GIVEN TEXT:
Ambassador of Equatorial Guinea to Germany
- In office 2005–2014

Prime Minister of Equatorial Guinea
- In office 27 February 2001 – 11 July 2004
- President: Teodoro Obiang Nguema
- Preceded by: Ángel Serafín Seriche Dougan
- Succeeded by: Miguel Abia Biteo Boricó

Second Secretary of the Chamber of People's Representatives
- In office June 1996 – February 2001

Secretary of State for Youth and Sports
- In office December 1993 – January 1996

General Treasurer of the State
- In office November 1991 – August 1993

Personal details
- Born: 20 February 1960 Batete, Fernando Po, Equatorial Guinea
- Died: 16 June 2014 (aged 54) Berlin, Germany

= Cándido Muatetema Rivas =

Prime Minister of Equatorial Guinea (1960–2014)

Cándido Muatetema Rivas (20 February 1960 – 16 June 2014) was an Equatoguinean politician who served as Prime Minister from 2001 to 2004.

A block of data
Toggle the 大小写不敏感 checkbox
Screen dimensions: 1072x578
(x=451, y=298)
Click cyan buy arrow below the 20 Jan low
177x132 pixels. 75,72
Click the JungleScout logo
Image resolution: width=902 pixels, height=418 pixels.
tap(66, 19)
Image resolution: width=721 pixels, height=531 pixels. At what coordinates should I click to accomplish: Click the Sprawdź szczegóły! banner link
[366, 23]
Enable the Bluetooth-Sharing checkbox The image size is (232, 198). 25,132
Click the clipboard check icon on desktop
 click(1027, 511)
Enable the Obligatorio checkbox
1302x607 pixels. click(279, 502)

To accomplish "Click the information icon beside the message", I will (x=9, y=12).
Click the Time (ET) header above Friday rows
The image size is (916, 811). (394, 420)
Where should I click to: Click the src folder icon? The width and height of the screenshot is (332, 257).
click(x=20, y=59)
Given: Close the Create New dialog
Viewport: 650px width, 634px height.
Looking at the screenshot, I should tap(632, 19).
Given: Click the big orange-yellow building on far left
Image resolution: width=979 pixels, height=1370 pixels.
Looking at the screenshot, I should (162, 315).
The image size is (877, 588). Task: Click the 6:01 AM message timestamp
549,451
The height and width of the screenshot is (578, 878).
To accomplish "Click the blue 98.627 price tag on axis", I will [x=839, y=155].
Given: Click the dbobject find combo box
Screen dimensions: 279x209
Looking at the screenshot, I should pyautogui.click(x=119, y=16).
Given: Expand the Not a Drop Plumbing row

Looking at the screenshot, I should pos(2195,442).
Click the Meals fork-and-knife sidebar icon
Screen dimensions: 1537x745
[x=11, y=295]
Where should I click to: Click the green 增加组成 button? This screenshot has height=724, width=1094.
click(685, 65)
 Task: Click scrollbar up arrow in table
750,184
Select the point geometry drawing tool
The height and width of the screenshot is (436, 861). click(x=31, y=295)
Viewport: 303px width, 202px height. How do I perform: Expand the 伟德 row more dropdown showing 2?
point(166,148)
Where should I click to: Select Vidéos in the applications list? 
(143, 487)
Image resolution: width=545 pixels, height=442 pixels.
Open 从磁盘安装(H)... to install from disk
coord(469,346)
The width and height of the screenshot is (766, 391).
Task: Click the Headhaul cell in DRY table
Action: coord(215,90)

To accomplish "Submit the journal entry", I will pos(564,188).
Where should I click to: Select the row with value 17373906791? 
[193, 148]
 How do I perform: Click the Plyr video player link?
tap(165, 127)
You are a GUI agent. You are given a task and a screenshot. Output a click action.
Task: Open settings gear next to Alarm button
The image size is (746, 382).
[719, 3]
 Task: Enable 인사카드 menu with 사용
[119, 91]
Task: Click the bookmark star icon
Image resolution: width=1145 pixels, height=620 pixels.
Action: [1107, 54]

DIRECTIONS FOR THIS TASK: In the Cándido Muatetema Rivas profile, recast the paragraph beginning "Cándido Muatetema Rivas (20 February 1960" as a short list that keeps its main facts. The items have nothing to do with the Cándido Muatetema Rivas profile.

EXERCISE SOLUTION:
- Name: Cándido Muatetema Rivas
- Born: 20 February 1960
- Died: 16 June 2014
- Equatoguinean politician
- Prime Minister from 2001 to 2004